ということで、復活展覧会巡りの最初の場所として選んだのはこちら
江戸東京博物館です。
江戸東京博物館で現在やっている展覧会は「奇才ー江戸絵画の冒険者たちー」というタイトルのもの。江戸時代に個性的な絵を描いた絵師を一堂に集めてみてみましょうという展覧会です。言ってみれば「奇想の系譜」の拡大バージョンのような展覧会、ともいえるかもしれません。

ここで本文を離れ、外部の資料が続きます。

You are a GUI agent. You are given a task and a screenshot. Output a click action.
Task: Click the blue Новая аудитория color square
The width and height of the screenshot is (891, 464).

展示は絵師を活躍した場所で京都、大坂、江戸、諸国の4つに分け、各絵師の作品を1~4点ずつ紹介していくというものです。参加されている絵師の数が多いので、一人当たりの打席数は少ない、オールスターゲームのような展覧会になってますね。
では、京都から、気に入った絵師の気に入った作品をコメントしていきます。
尾崎光琳のコーナーに漆器の蓋がありました。「流水図広蓋」という名前の蓋ですが、裏側に水の流れが描かれています。というか、ただの青井線で描かれた曲線なんですが、これが流水に見えるのが光琳さんの力だよなぁと。
で、その横を見ると、怪しいおっさんが二人。狩野山雪の「寒山拾得図」です。
これなぁ、絵のサイズもあって寒山拾得の怪しさがマシマシになっているのですよねぇ……。
かとおもえば狩野山雪はかわいい猫の絵も出品してます。いや、猫じゃなくて虎なのか、「龍虎図屏風」って書いてあるし(をぃ)。
前足揃えてて、どう見えても猫のポーズですわ。まぁ、虎を見る手段がないからしょうがないのですが。
とはいえ虎の毛皮は見ているので、毛並みは猫のものではありません。ベルベットのような毛並み、丁寧です。
伊藤若冲さんは毎度おなじみ「鶏図押絵貼屏風」。今回展示されていたのは野菜と鶏をセットで描いているようで、って、大根に乗るな大根にw。
それにしても鶏はいろいろなポーズをするものです。後、ひよこはいつも可愛いわ。
丸山応挙も登場してます。応挙さんの出品作は「淀川両岸図巻」。これ好きです。両岸を描くために左岸東岸で天地が入れ替わるの、よく考えてるなと思います。なので、展示ケースは壁につけずに両側から見えるようにしてほしかったかなぁと。
あ、せっかく「淀川両岸図巻」を展示するなら、若冲さんは「乗興舟」を展示すればよかったのに(今回は肉筆画オンリーの展覧会のようです)。
奇才といえば当然この方もいます、曽我蕭白さん。とはいえ展示されていたのは「楼閣山水図屏風」。大胆で濃いころの作品ではなく、大人締めではありますが、縦方向が強調されているという特徴があります。これはこれで、風景の現実感がなくなって、不思議な感覚になるので好きですわ。
と、その横には再び怪しいおっさんが二人……。今度は長澤芦雪さんの「寒山拾得図」。山雪のに比べると怖くはないのですが、怪しさは芦雪のほうが上でしょうか。というか芦雪さん、山雪の「寒山拾得図」を見たうえで描いてますね、きっと。
クマを描いた絵がありました。狩野永岳の「熊鷹図屏風」です。なかなか熊がリアルで、たぶん四条円山派の影響も時期的にあるのでしょうな。
続けて、大坂に行きましょう。実は大阪の絵師は自分はあまり評価してないのですが、今回はどうでしょう……。
大坂といえば外せないのが「たらしこみ過ぎの芳中さん」で有名な中村芳中さん。「人物花鳥図巻」というのがありましたが、描かれている絵がどれもたらしこみ過ぎで丸いのです。鹿も、人も、犬も、丸い!丸い!丸い!
耳鳥斎の「福禄寿」という作品ですが、右下にいる鹿の角がアンテナのようで……。きさまは地デジカか!(古い)
そして、大坂の作家の作品に、これは良いと思えるものがありました。墨江武禅の「月下山水図」ですが、月の光は弱いからこそ陰影が深くなるのを良くとらえています。月光の当たっているところは白く飛び、当たらないところは黒く沈む。良いですなぁ。
ちょっと長くなってきたので、江戸と諸国はまた今度にします(といって書かないことが多いので、そうならないように気を付けないと)。